JS:  You know I don’t know whose came first, Stan’s or mine, but we actually did a drug story in the Legion.  It was around the same time, and I certainly hadn’t read his when I did mine so I don’t know whose came first, but basically I did a backup story, this was when the Legion was moved into Action Comics, and did a backup story called “The Lotus Fruit,” where Timber Wolf gets addicted to this Lotus fruit, which is a hallucinogenic fruit and in the original ending he did not kill what’s her face, but he did remain addicted and had to go through like rehab and stuff like that and it was rejected by the Comics Code.  So for Mort it was the only story I ever had to do any re-write on.  He said, “You’ve got to change the ending.  It’s got to be that when his girl was in danger he just heroically somehow throws off this addiction and then he’s cured.  Period.  And drugs are bad.”  So I wrote it, the hokey ending.  We caved in and Stan didn’t.  (Mutual laughter.)  So there you go, the two companies in a nutshell for those days.  It’s different now. 

BDS:  Very much so.  It’s kind of interesting that among your other creations the Fatal Five has had remarkable staying power.  Did you have any inkling that they’d endure for 40 years?  I’ve even seen them in animated cartoons.
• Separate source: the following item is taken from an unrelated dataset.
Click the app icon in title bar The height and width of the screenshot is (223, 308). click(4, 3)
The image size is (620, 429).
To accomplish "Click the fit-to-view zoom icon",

JS:  The story there is that back in the ancient days of the Legion Mort used to tell Otto Binder or Edmond Hamilton or whoever, he’d say, “Knock off Moby Dick.”  (Chuckle.)  And then you’d get “The Moby Dick of Space.”  And they would.  They’d do the giant space whale against the Legionnaires.  And they would literally do that.  They would just pick a classic and kind of do the Legion version of that.  It was a normal thing.  So I’m working away for Mort and one day he calls me up and he says, “There’s a movie coming out called ‘The Dirty Dozen;’ go see it and then do a story like that.”  “Huh?  What?”  So I was just appalled.  I can’t go see a movie and then do it as a Legion story.  So what I did was I looked in the newspaper at the ad and that’s all you had to see.  “Okay, it’s World War II.  They get bad guys for this suicide mission that no one can accomplish.”  All right.  I can do that.  I never saw the movie.  And to this day I’ve never seen the movie.

BDS:  (Laughter.)

JS:  But I know that it was a World War II thing where they recruited nasty criminals to go on this suicide mission and so that was simple enough.  I just worked it out.  I thought first of all that it’s got to be a big enough threat that the Legionnaires need help.  (Chuckle.)  Second, there’s got to be a reason why the bad guys would do this.  And then I cooked up the whole thing with the Fatal Five and the Suneater and all that crap and yeah, I am surprised that they have endured so long.  As a matter of fact I’m surprised sometimes when my little box of DC comics comes from Cable Corps once a month and I go through it and, “Hey!  That’s one of my guys!”  (Chuckle.)  It’s kind of cool seeing all these characters pop up again after, what?  It’s been 43 years for me.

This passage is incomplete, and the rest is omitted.